Prior treatment recommendations in adults (2015):
- We recommend a manual chest compression rate of 100 to 120/min (strong recommendation, very-low certainty evidence).
- We recommend a chest compression depth of approximately 5 cm (2 in) (strong recommendation, low certainty evidence) while avoiding excessive chest compression depths (greater than 6 cm [greater than 2.4 in an average adult) during manual CPR (weak recommendation, low-certainty evidence).
- We suggest that rescuers performing manual CPR avoid leaning on the chest between compressions to allow full chest wall recoil (weak recommendation, very low-certainty evidence).

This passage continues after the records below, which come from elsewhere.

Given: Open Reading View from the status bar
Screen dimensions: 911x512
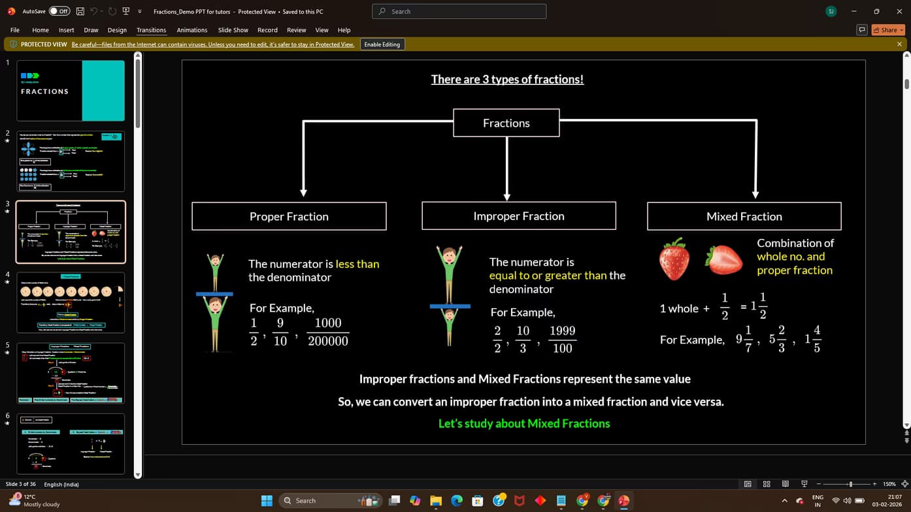Looking at the screenshot, I should [x=784, y=484].
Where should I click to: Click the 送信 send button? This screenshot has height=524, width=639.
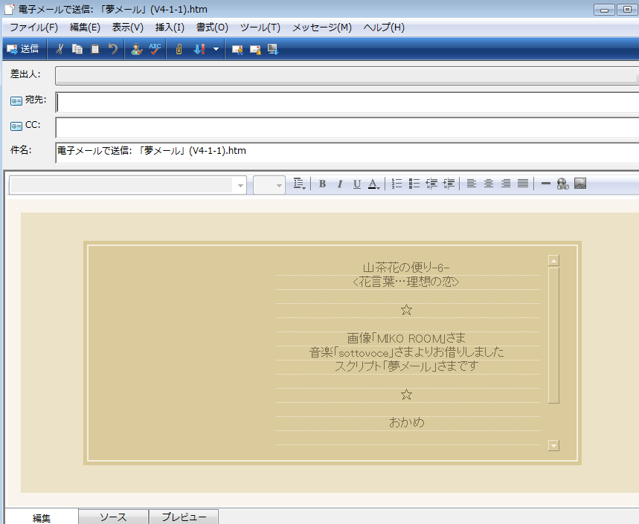pyautogui.click(x=22, y=49)
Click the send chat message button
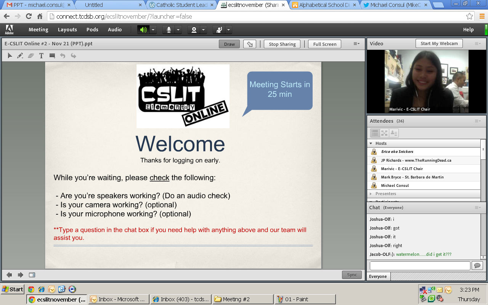 pyautogui.click(x=477, y=266)
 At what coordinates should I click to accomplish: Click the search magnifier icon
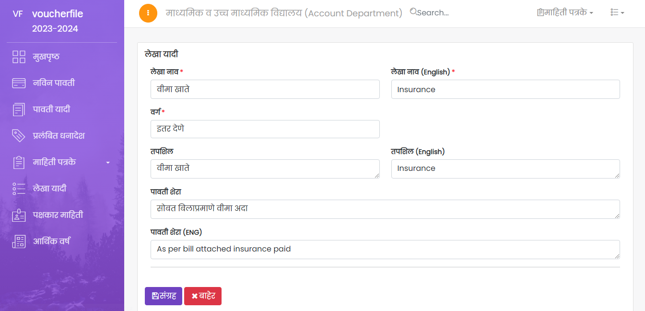[x=413, y=12]
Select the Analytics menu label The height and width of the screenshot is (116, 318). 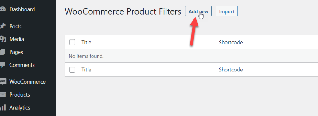(x=20, y=108)
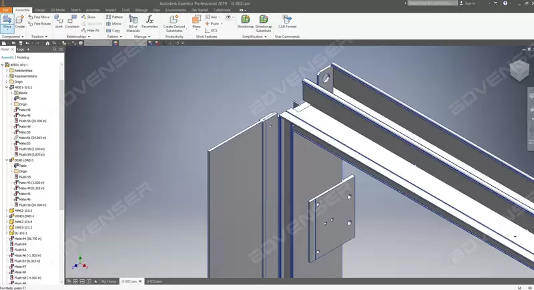Click the Mirror pattern button

(116, 23)
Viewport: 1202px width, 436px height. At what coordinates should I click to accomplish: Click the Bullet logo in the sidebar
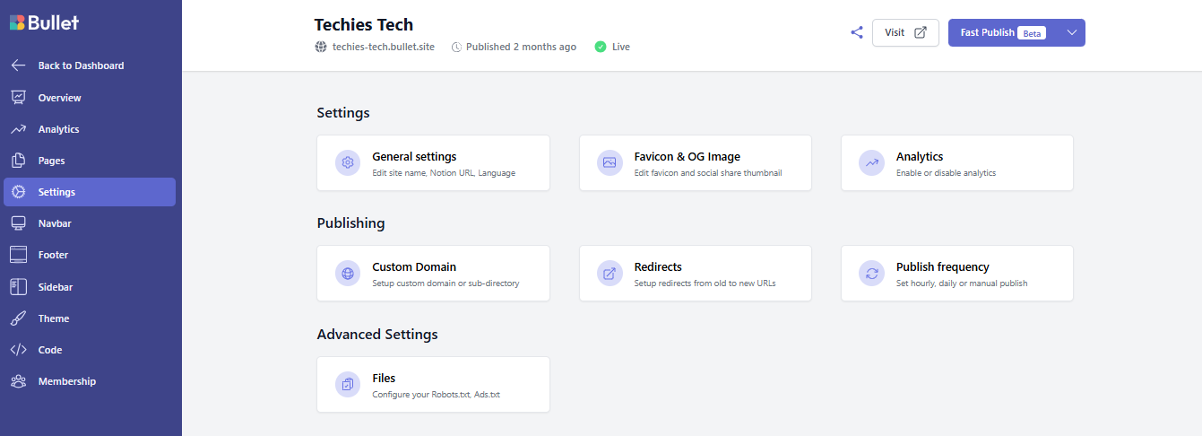coord(45,22)
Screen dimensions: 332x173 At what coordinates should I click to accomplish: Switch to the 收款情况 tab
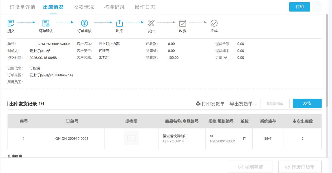coord(84,7)
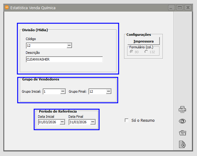
Task: Open the Data Inicial date picker
Action: tap(62, 122)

Prior treatment recommendations in children (2015):
- We suggest that rescuers compress the chests of infants by at least one third the anterior-posterior dimension, or approximately 1½ inches (4 cm). We suggest that rescuers compress the child’s chest by at least one third of the anterior-posterior dimension, or approximately 2 inches (5 cm) (weak recommendation, very-low-quality evidence).

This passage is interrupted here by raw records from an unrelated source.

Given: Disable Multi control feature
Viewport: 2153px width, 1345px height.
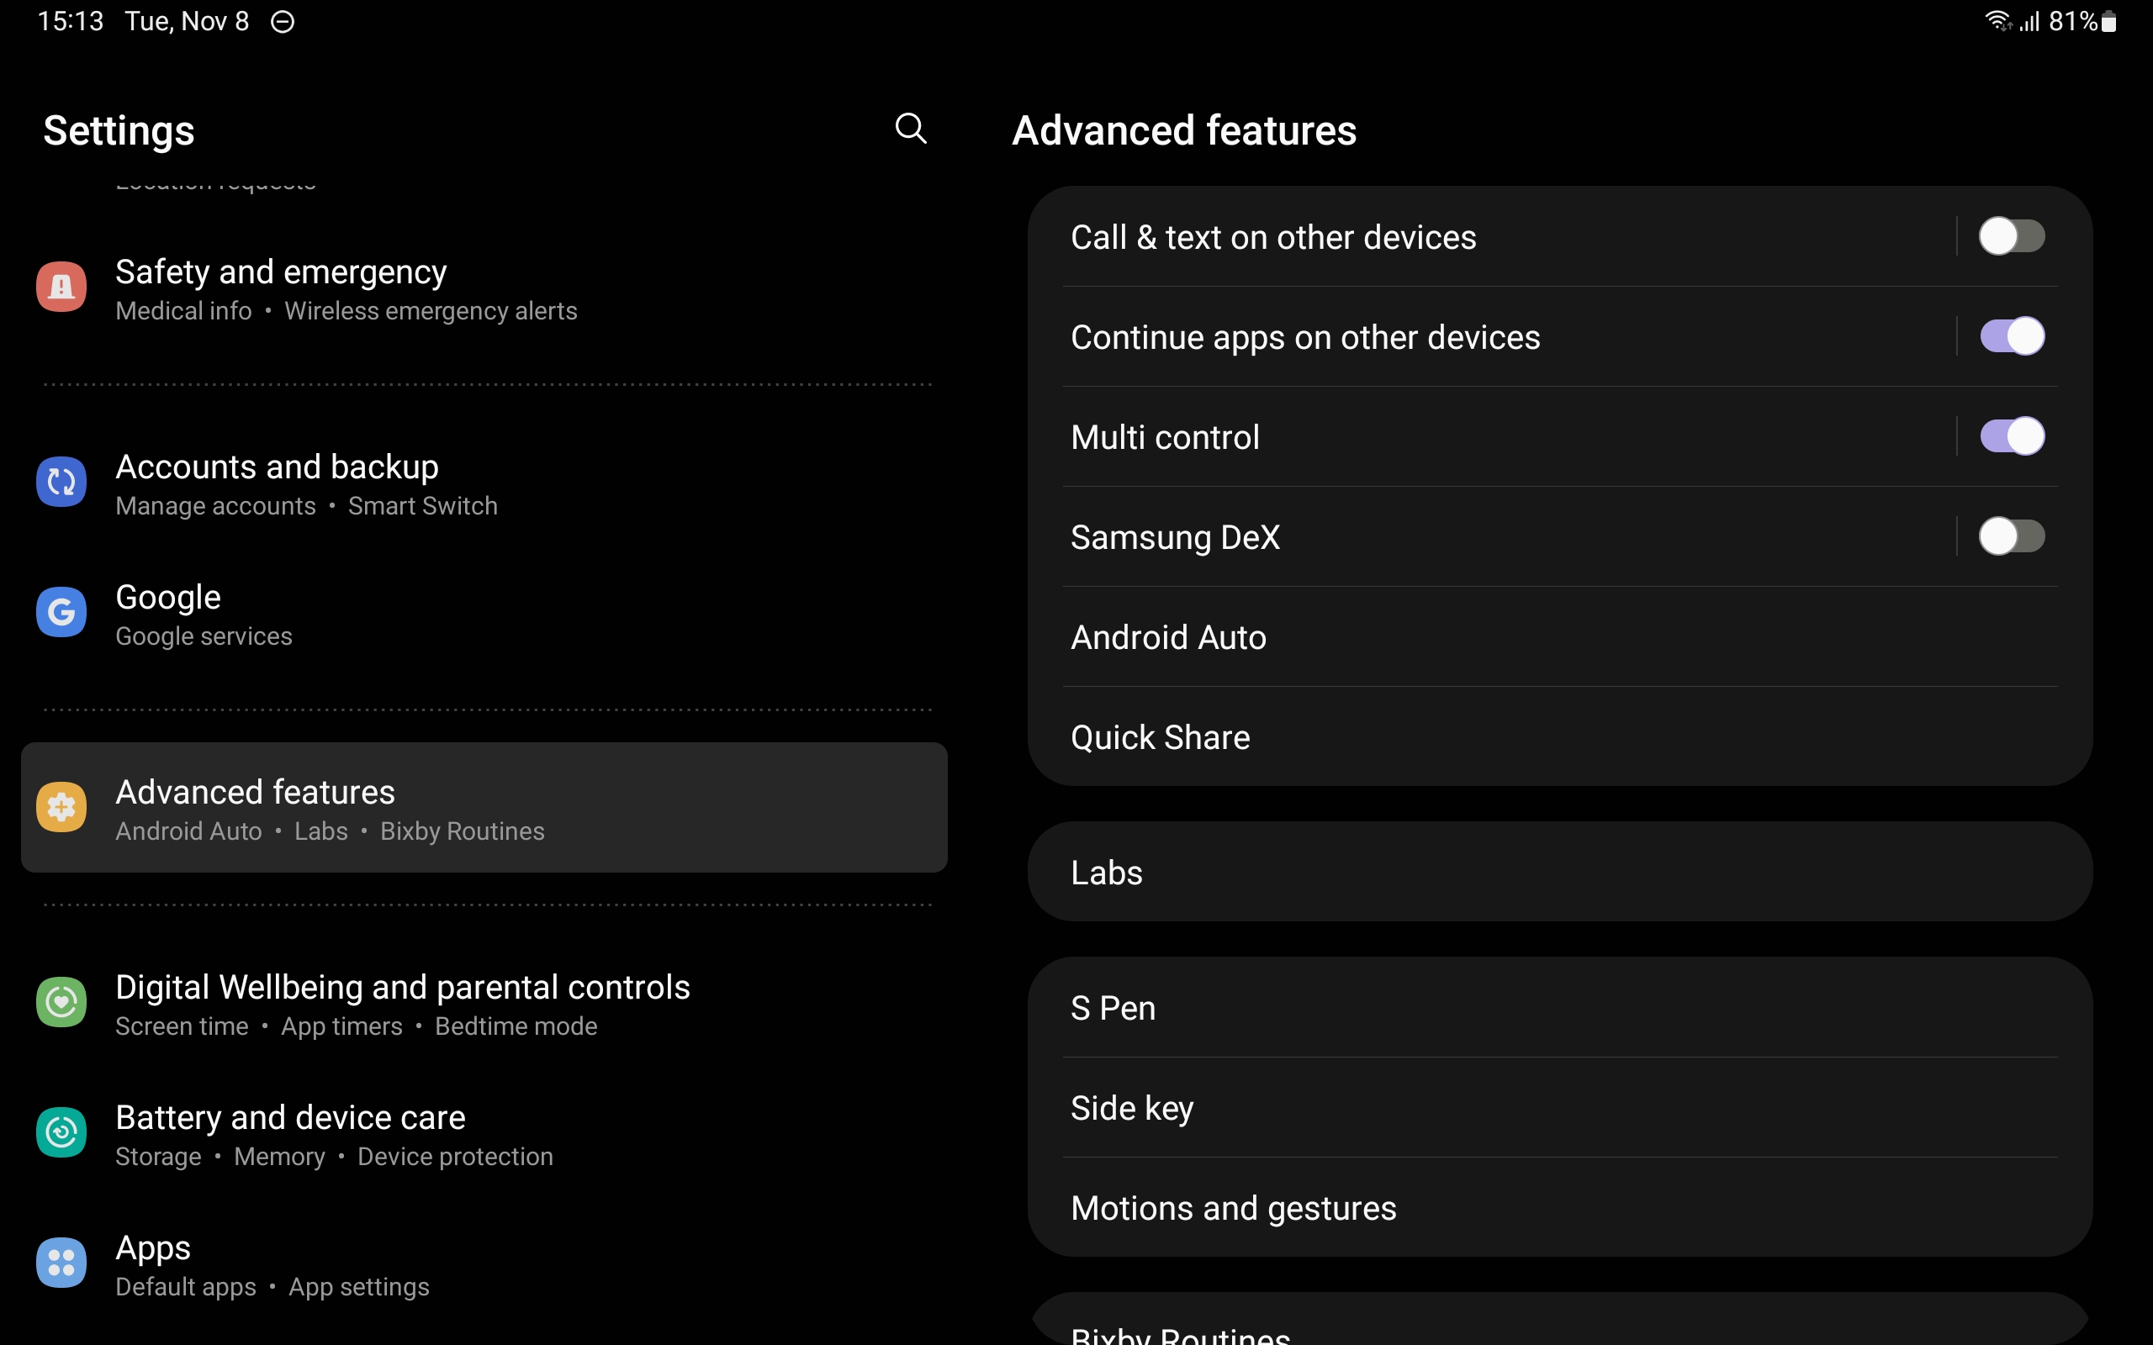Looking at the screenshot, I should [2010, 436].
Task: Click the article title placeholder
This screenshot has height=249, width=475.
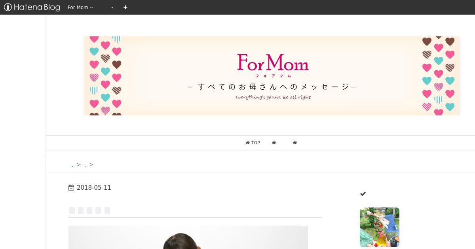Action: click(89, 210)
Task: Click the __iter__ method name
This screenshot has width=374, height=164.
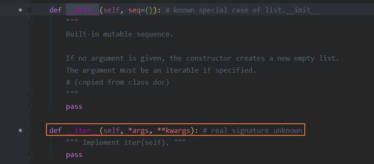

Based on the results of this scoping review and the apriori decision of the Paediatric Life Support Taskforce to use adult data as indirect evidence for compression rate the PLS TF have prepared a Good Practice Statement in the interim until the systematic review and CoSTR can be updated.
The target for manual chest compression rate may be 100 to 120/min for infants and children in cardiac arrest (Good Practice Statement).

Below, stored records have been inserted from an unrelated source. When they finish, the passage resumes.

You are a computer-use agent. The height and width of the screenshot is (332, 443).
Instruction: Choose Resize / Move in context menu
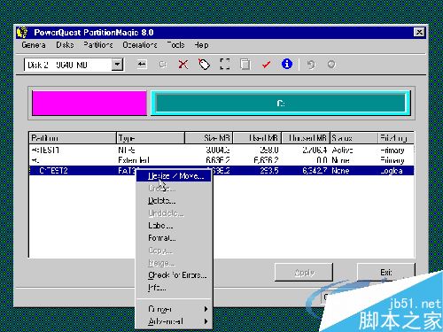pos(174,176)
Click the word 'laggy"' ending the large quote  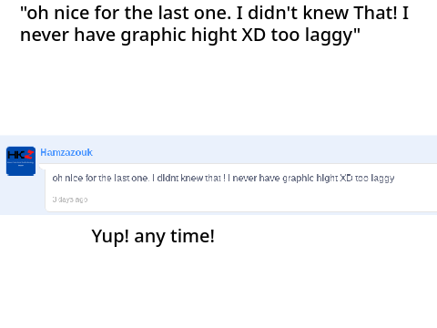332,36
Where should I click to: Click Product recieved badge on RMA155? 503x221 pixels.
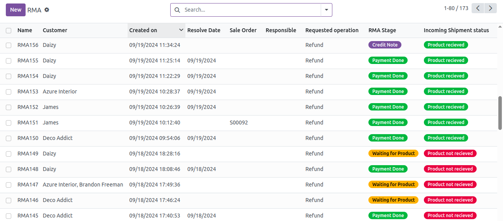pos(446,60)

EtD: BLS 2501 Defining chest compression components rate depth recoil Sc R Et D SAC approved
Knowledge Gaps
There is a paucity of studies and trials for infants and children in cardiac arrest comparing clinical outcomes for compression rate and depth and recoil or leaning and on the effect of interactions between rate, depth and recoil.
There is insufficient evidence from studies in infants and children to determine the appropriate chest compression depth based on patient weight or size.
There is no evidence on clinical outcomes evaluating measured depth compression using a feedback device compared with estimated depth based on changes in the anterior-posterior chest diameter.
Further clinical studies employing dual-sensor technology that correlate compression metrics with P-COSCA 2 outcomes are needed to better define optimal targets for compression depth, rate, and recoil in infants and children.
There is a lack of evidence about the effect of leaning and recoil on clinical outcomes.
There is a lack of randomized trials or high-quality evidence related to chest compression components on critical and important clinical outcomes, particularly considering the interaction between these components.
In this review we excluded papers reporting continuous data about chest compression rate and depth, and the association with clinical and physiological outcomes. We can therefore make no comment about the best combination of chest compression rate and depth during CPR.